Task to carry out ▸ Duplicate the material below verbatim, leaving out the pictures.

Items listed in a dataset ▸
==*==
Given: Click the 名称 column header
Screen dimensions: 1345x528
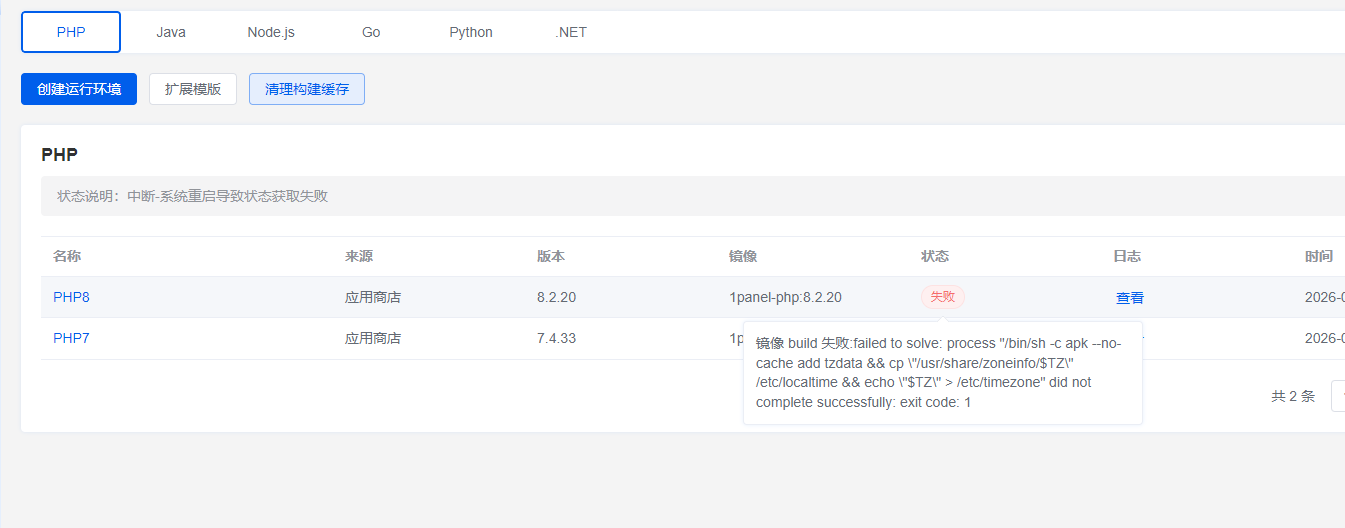Looking at the screenshot, I should [x=67, y=256].
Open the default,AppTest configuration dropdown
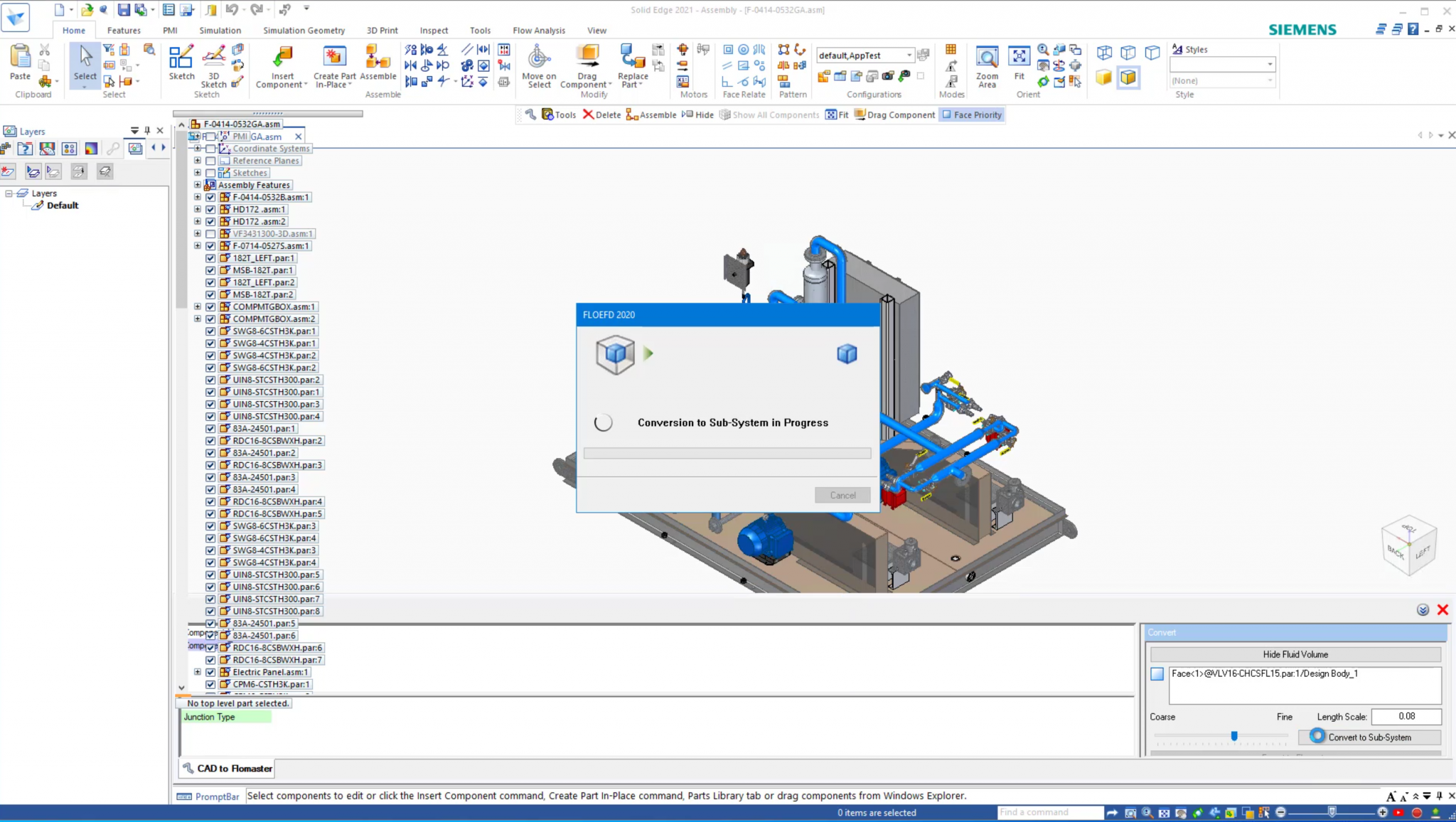Screen dimensions: 1456x822 911,55
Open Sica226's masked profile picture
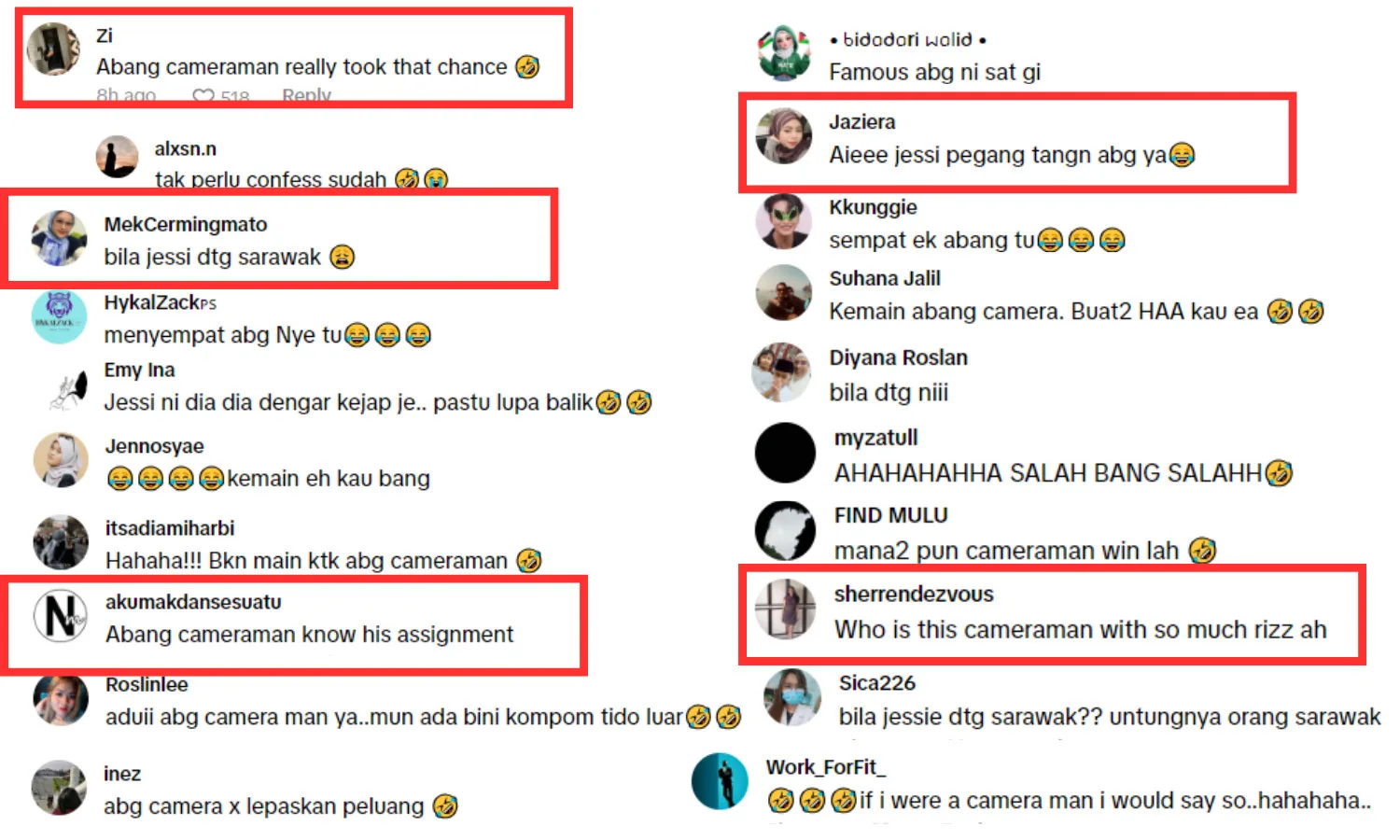Viewport: 1400px width, 840px height. [x=792, y=698]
==*==
Finished exercise ▸
Given: Click the 名称 column header
Screen dimensions: 1345x528
Looking at the screenshot, I should [x=67, y=256].
Open the default,AppTest configuration dropdown
Screen dimensions: 1456x822 911,55
Open Sica226's masked profile picture
Viewport: 1400px width, 840px height. [x=792, y=698]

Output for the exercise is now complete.